■ Exercise directions ■
Reproduce each of the following entries verbatim, line by line.

* start Dataset excerpts *

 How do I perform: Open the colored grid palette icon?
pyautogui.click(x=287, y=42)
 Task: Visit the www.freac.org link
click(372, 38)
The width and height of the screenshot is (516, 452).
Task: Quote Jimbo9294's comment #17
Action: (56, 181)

* end Dataset excerpts *

■ Result of this task ■
 How do I perform: Open the colored grid palette icon?
pyautogui.click(x=287, y=42)
 Task: Visit the www.freac.org link
click(372, 38)
The width and height of the screenshot is (516, 452).
Task: Quote Jimbo9294's comment #17
Action: (56, 181)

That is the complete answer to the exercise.